These issues need to be part of the "zero-sum agenda"—the small set of priorities that must be measured alongside other key metrics. It kills me that every benefits web application out there isn’t reporting the percentage of people who start versus those who actually complete the process, along with where drop-offs happen on each screen. That would be a simple and profound way to change the legibility of these systems. And it would basically cost nothing.

Issues with improper payments methodology

Patrick McKenzie: Another thing you’ve mentioned to me before is the way formal accounting standards work in these systems. For example, if society establishes a set of rules and we accidentally overpay someone—let’s say $200 more than they were eligible for—we take a $200 hit to our score. If we underpay someone by $50 of the $200 they were eligible for, we take a $50 hit to our score.

But if society establishes a set of rules, and someone is eligible but never completes the application process, we take no hit—because we don’t measure that number.

Exactly. This falls under an area of federal policy called improper payments, and it’s one of my two pet issues. Like you just said, if someone applies and is denied inappropriately—or, even worse, can’t complete the application because it’s so full of friction—then really, we should view that as a $200 underpayment if they were eligible for $200 but got nothing. That should be considered just as bad as someone receiving $200 when they were eligible for zero.

But under current improper payments methodology, which applies across all government benefits programs, we don’t measure that. This comes from federal statutes and regulations implemented by OMB. The way improper payments are defined excludes non-payments, which makes sense in one way. If you start with a universe of improper payments, you’re naturally excluding those who didn’t receive payments at all. But that subtle difference has huge consequences—we don’t count the people who didn’t get through the system.

Patrick McKenzie: This is a wonky "legibility of the system to itself" kind of topic. I think a lot of people or advocates would hear this and say, "Oh, this is just the United States being stingy to poor people, film at 11." But it’s not simply that. If, due to a math error or similar, someone is paid $20 of the $200 they’re eligible for, that $180 difference would be surfaced in reports, counted as a mark against the program, and tracked over time across the beneficiary population.

But the zeros—the people who don’t get through the application process at all—don’t get counted. This isn’t because someone comes into the office with the goal of dropping as many people off the welfare rolls as possible. It’s simply because we started with the mindset that improper payments are the problem to solve. So, we look at the universe of payments and zoom in on which of those are improper, rather than focusing on the bigger picture of access.

Dave Guarino: Exactly. When you start from the flawed foundation that improper payments are the primary concern, it leads to absurd conclusions. Take it to the extreme: if a benefits program made zero improper payments because zero payments were made, you’d quickly realize something is seriously wrong. A benefits program is meant to distribute benefits.

And you're right—there’s no one sitting in a room, smoking a cigar, and gleefully excluding 100% of underpayments from the improper payments methodology.
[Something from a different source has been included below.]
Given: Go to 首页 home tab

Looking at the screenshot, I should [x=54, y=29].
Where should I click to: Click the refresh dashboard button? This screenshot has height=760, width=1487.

But structurally, we just don’t account for it. This ties into the Seeing Like a State aspect of it. One of the reasons I've heard for this is that it’s a bit harder, bureaucratically and administratively, to determine what someone was eligible for if they didn’t complete the application process. Plus, it’s more difficult to get in contact with those individuals afterward.
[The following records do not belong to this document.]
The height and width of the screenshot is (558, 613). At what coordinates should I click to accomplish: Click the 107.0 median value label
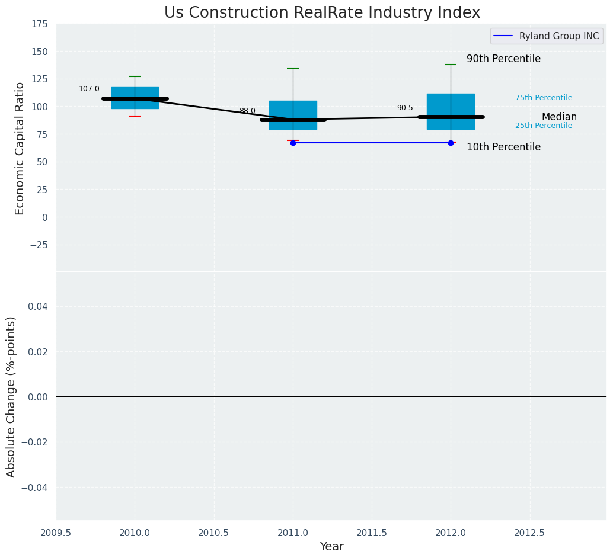click(89, 89)
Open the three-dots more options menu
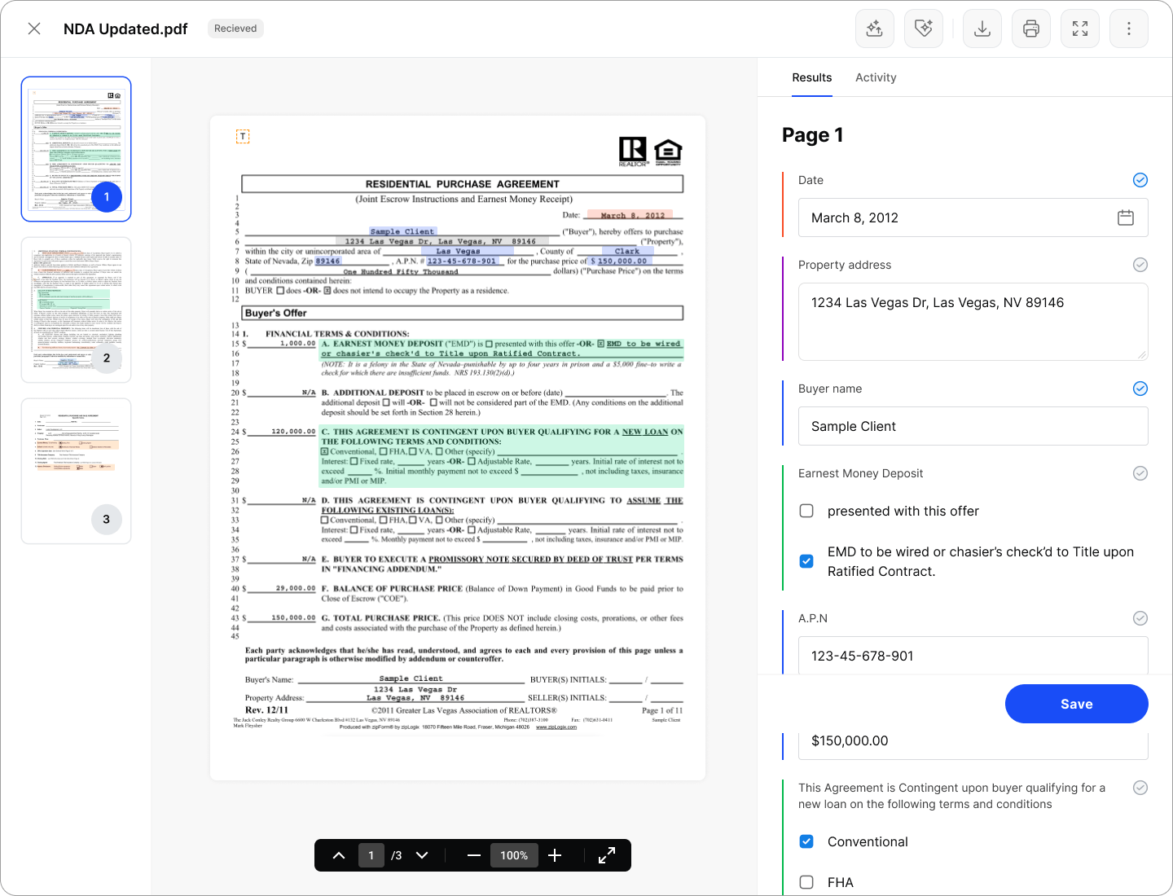This screenshot has width=1173, height=896. [1129, 29]
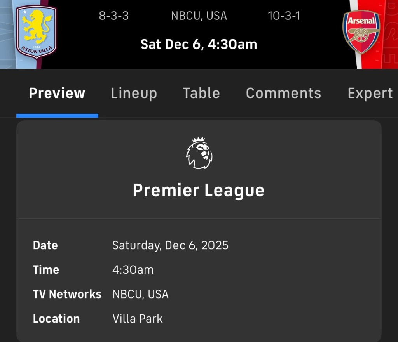Tap Aston Villa's 8-3-3 record
This screenshot has width=398, height=342.
114,16
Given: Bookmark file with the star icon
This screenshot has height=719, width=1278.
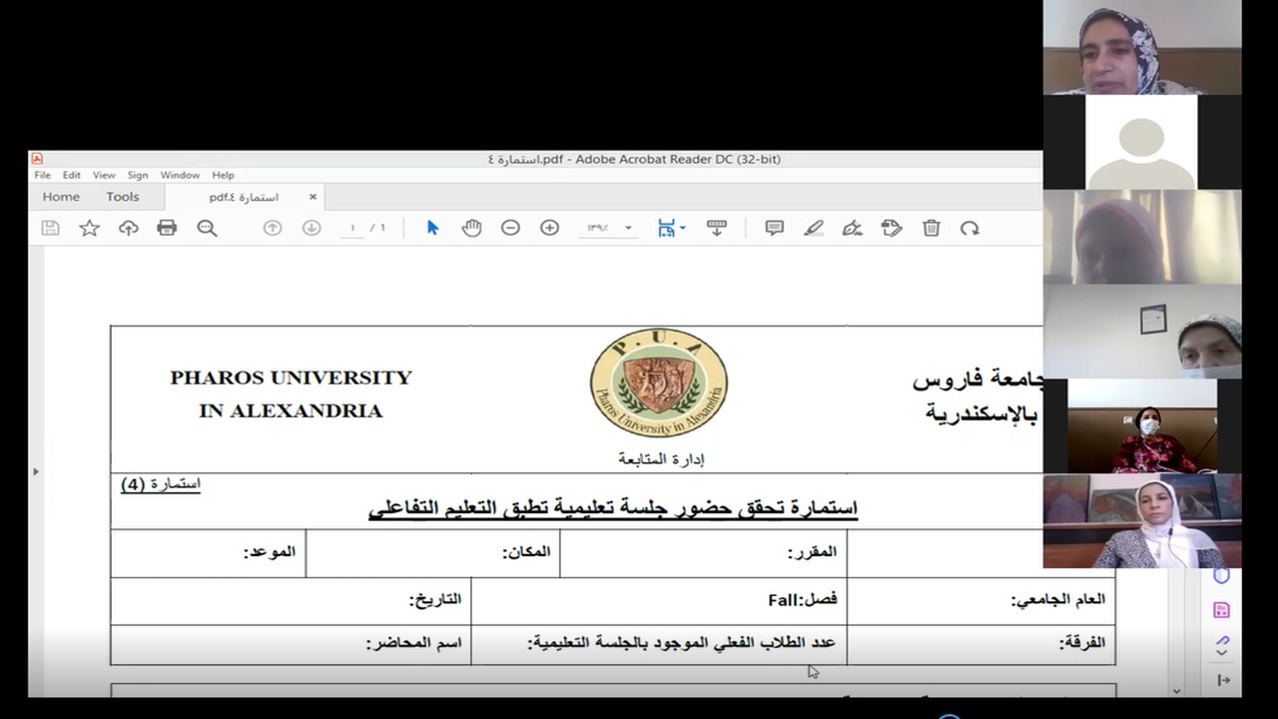Looking at the screenshot, I should pos(89,228).
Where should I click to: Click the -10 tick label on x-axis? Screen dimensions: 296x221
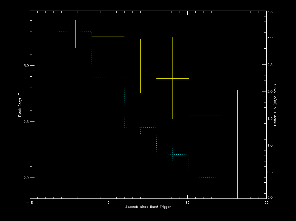click(x=30, y=203)
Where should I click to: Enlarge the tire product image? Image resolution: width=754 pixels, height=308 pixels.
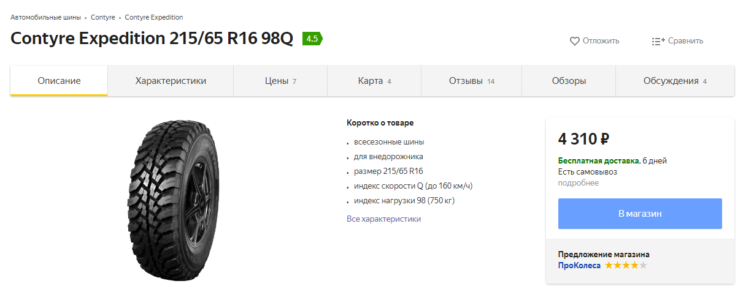click(172, 200)
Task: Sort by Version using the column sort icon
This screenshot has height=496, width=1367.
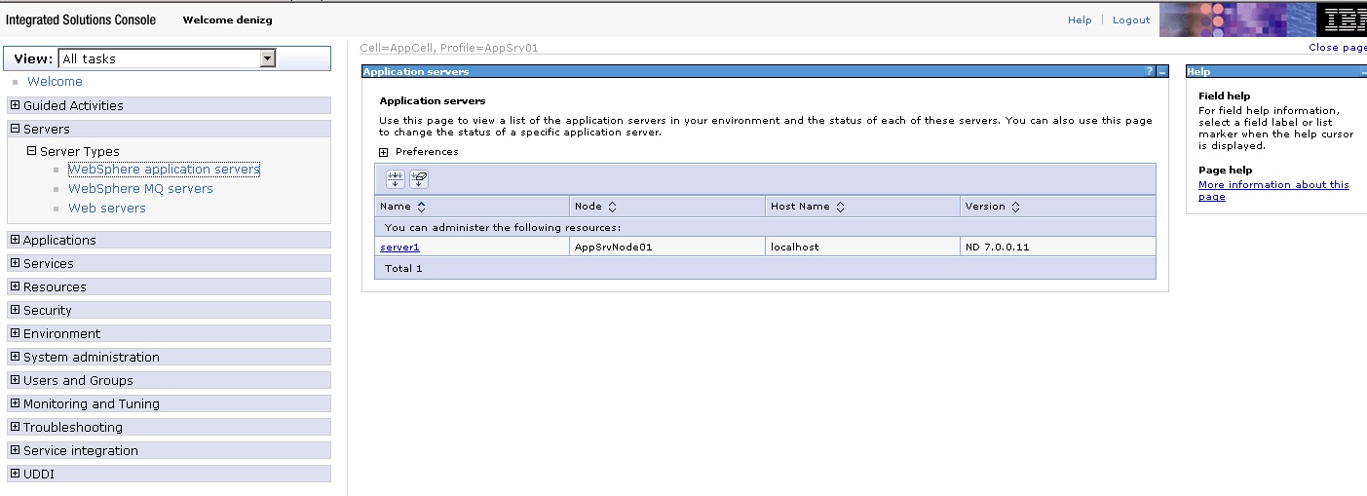Action: click(1015, 207)
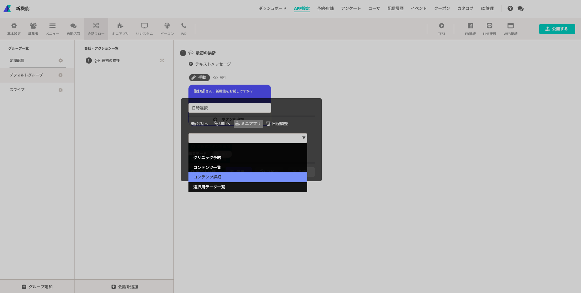Image resolution: width=581 pixels, height=293 pixels.
Task: Select ミニアプリ button action type
Action: pyautogui.click(x=248, y=124)
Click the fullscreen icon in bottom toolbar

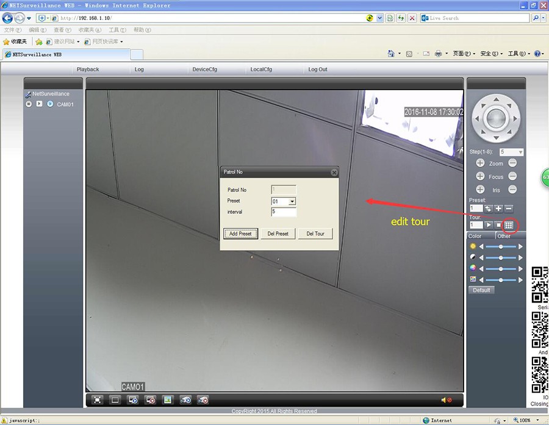[x=97, y=400]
But I firmly believe there are ways to get around this. For example, you could call the person and say, "We’re evaluating whether the agency wrongfully denied you, and if we find you were eligible, we’ll give you all the back pay." I assure you, most people who get that call would gladly comply with the review.

Patrick McKenzie: Or we could use, you know, groundbreaking new technology from social science, like sampling.

[Patrick notes: One might detect that I feel a certain degree of frustration.] 

Dave Guarino: Well, that’s the thing—we do use sampling to calculate improper payments. That’s how SNAP conducts quality control for payment errors. And this leads to my other big frustration: SNAP has a structural asymmetry in what it cares about, or rather, what it measures, which shapes what it cares about as a system. It’s not because people don’t care, but because the feedback loops only exist for certain things.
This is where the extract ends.